Most proximal humerus fractures will heal without surgery, and many recover satisfactory function.
Outcome of nonoperative treatment depends upon the type of fracture, the degree of fragment displacement, and intrinsic fracture stability. Assessment of stability with image intensification is helpful according to the author’s experience.
Without fixation, displaced proximal humerus fractures are rarely improved with closed fracture reduction.
Nonoperative treatment should provide mechanical support until the patient is sufficiently comfortable to begin shoulder use, and the fracture is sufficiently consolidated that displacement is unlikely.
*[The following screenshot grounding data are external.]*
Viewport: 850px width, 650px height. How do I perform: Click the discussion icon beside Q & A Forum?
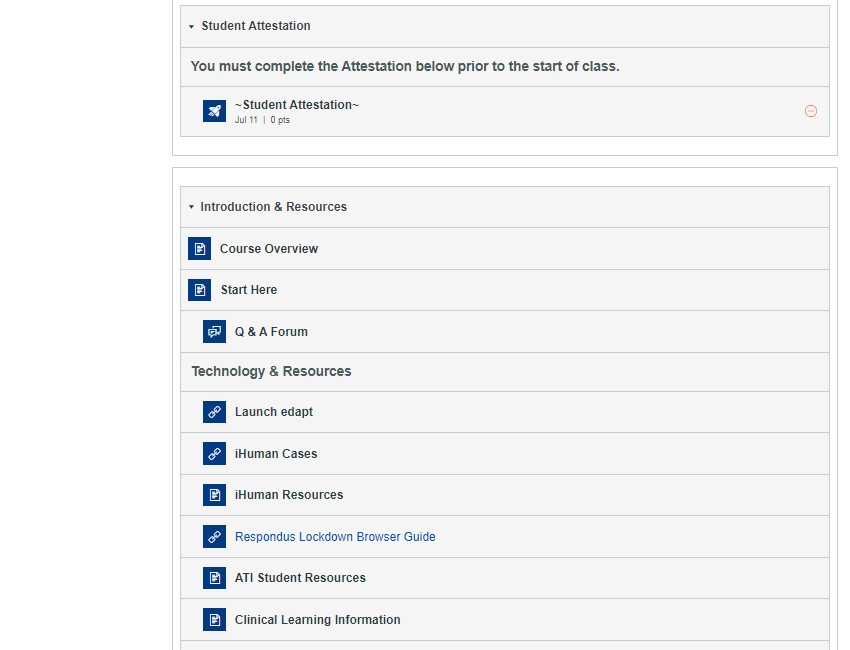[214, 332]
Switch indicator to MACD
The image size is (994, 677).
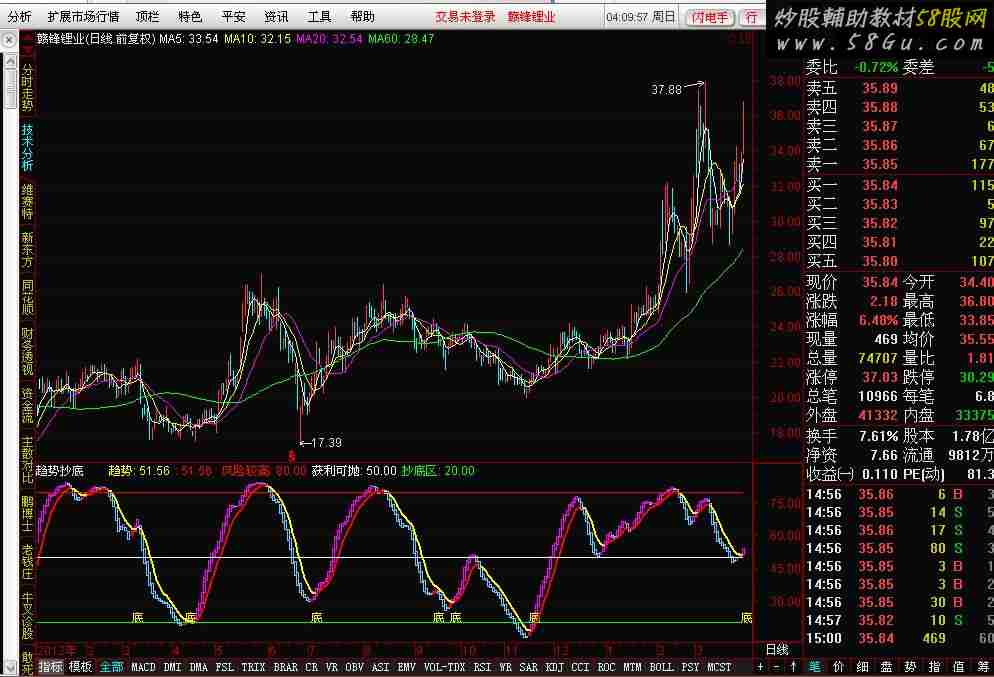point(143,667)
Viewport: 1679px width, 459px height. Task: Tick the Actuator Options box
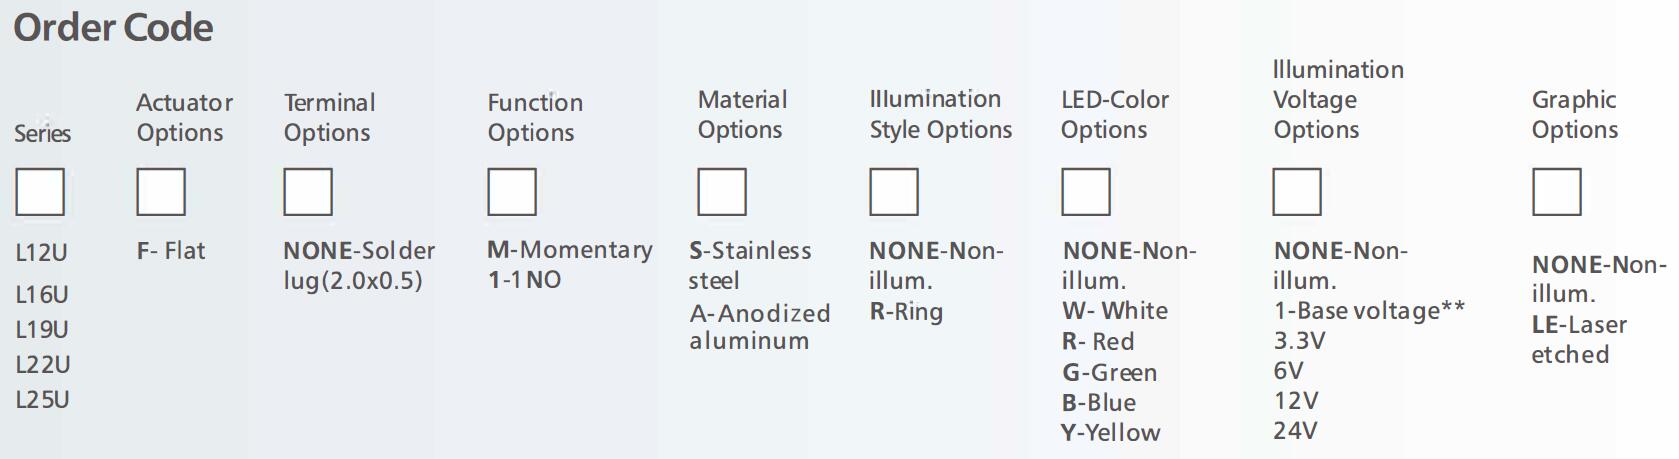click(x=161, y=192)
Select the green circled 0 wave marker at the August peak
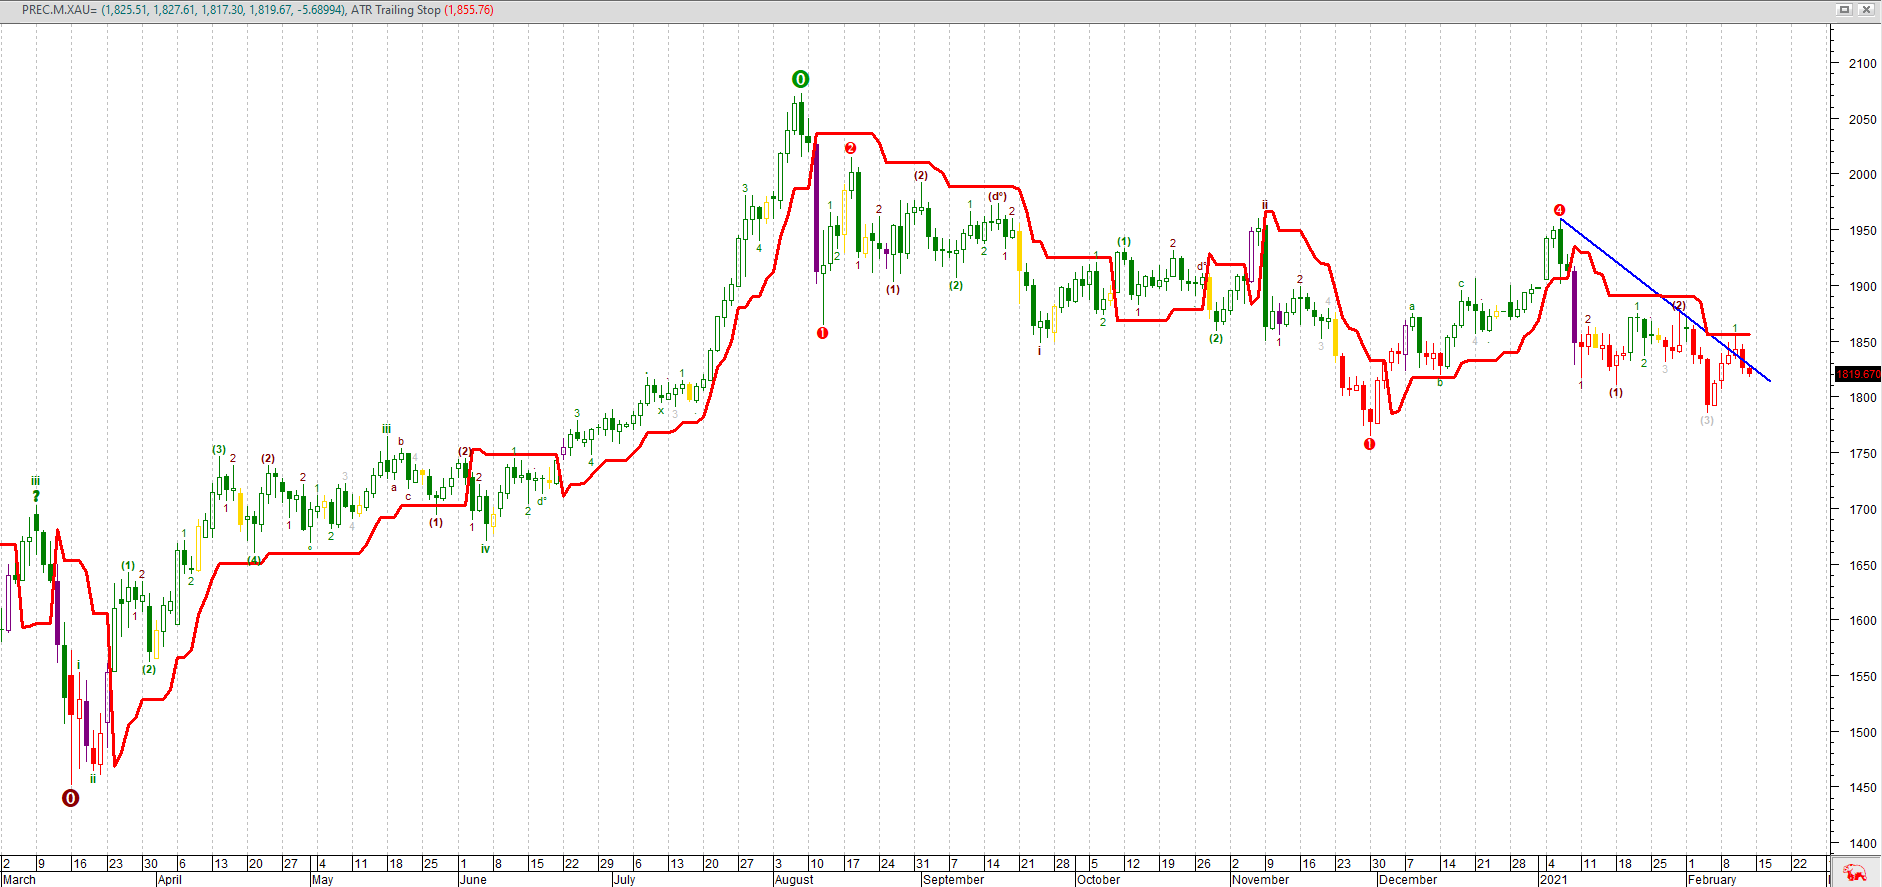Image resolution: width=1882 pixels, height=887 pixels. point(800,79)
The intrinsic stability provided by the periosteum may guide the type of immobilization.
In fractures of the greater tuberosity and/or the surgical neck, the fracture may rest in better reduction if the arm is immobilized in abduction with a cushion.
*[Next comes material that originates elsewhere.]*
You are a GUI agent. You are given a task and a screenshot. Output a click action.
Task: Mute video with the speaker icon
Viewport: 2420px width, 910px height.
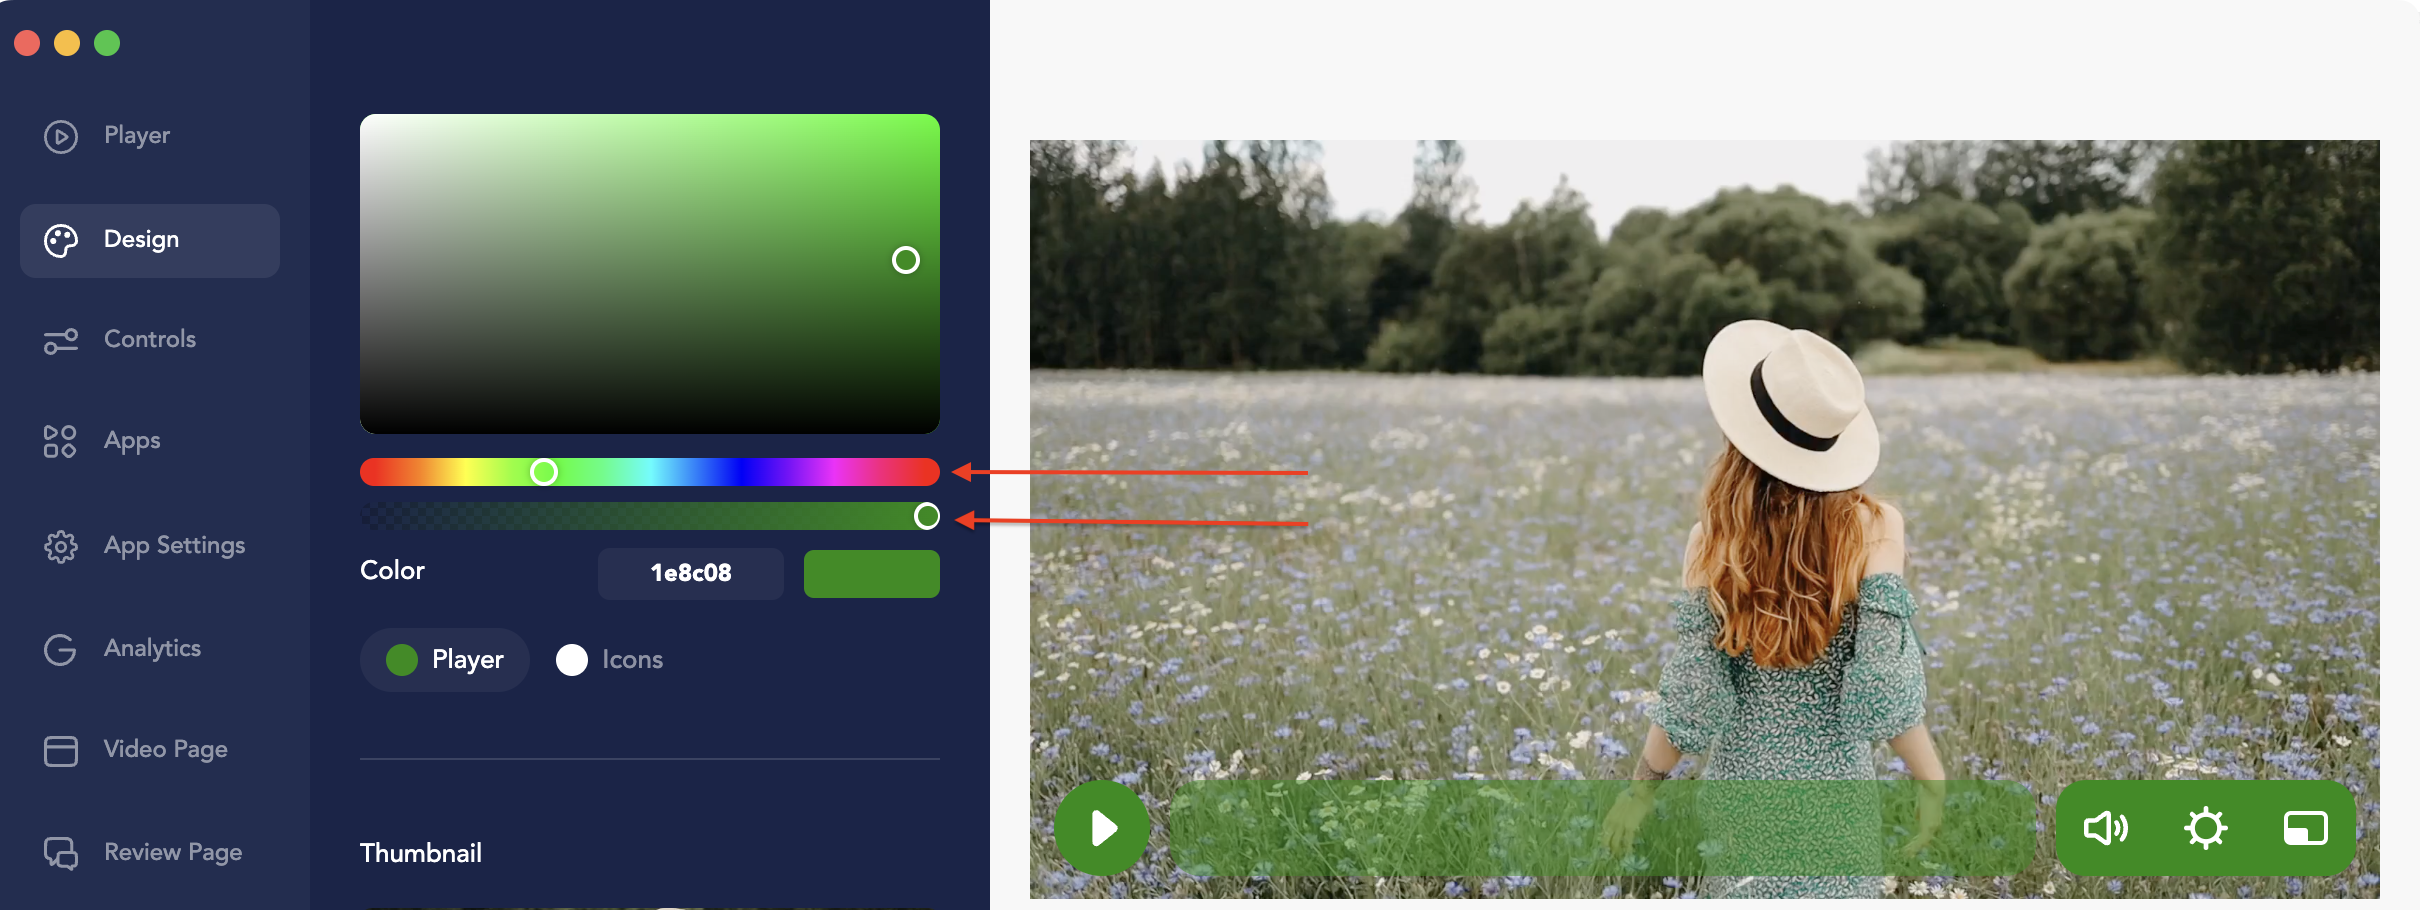(2105, 828)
Once these goals have been achieved, rehabilitative exercises can begin to restore range of motion, followed by strength, and function.
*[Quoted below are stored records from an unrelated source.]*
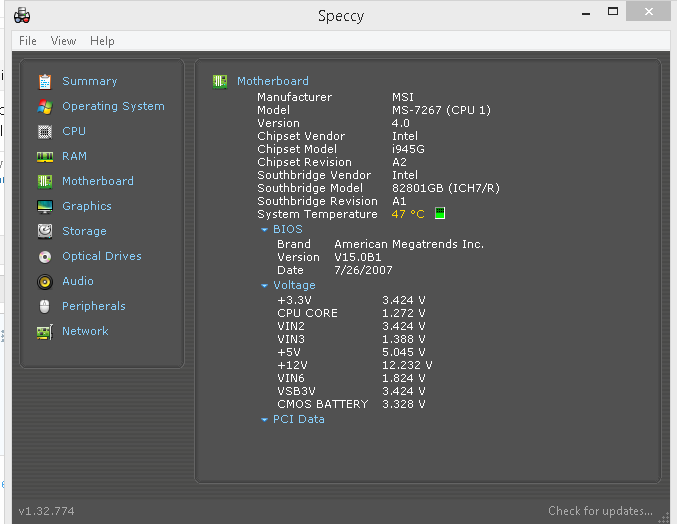Click the Check for updates link
Viewport: 677px width, 524px height.
point(600,511)
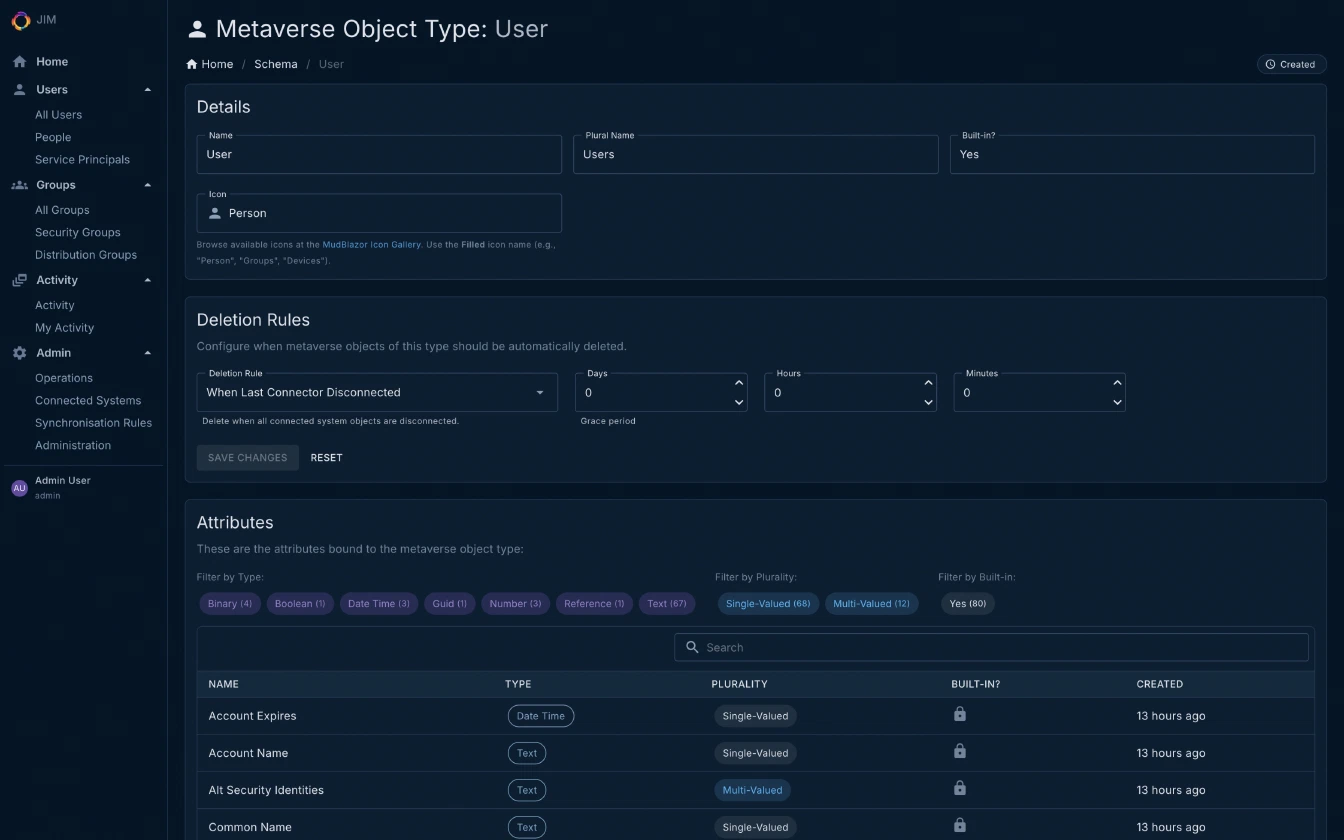Navigate to Service Principals in sidebar
This screenshot has width=1344, height=840.
click(82, 159)
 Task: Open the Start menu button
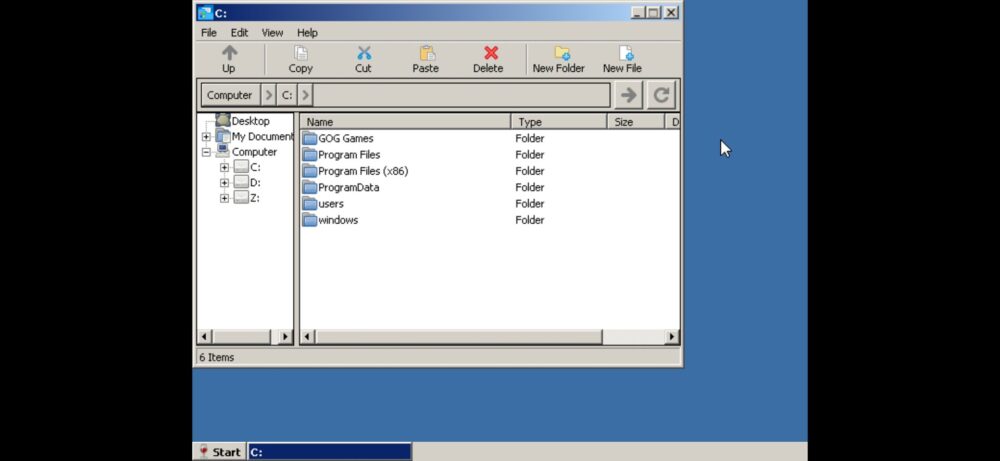(x=220, y=452)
The three phases of nonoperative treatment are thus
Passive/assisted range of motion
Progressive resistance exercises
Duration of Immobilization should be as short as possible, and as long as necessary. Typically, immobilization is recommended for 2-3 weeks, followed by gentle range of motion exercises. Resistance exercises can generally begin at 6 weeks. Isometric exercises may help maintain strength during the first 6 weeks.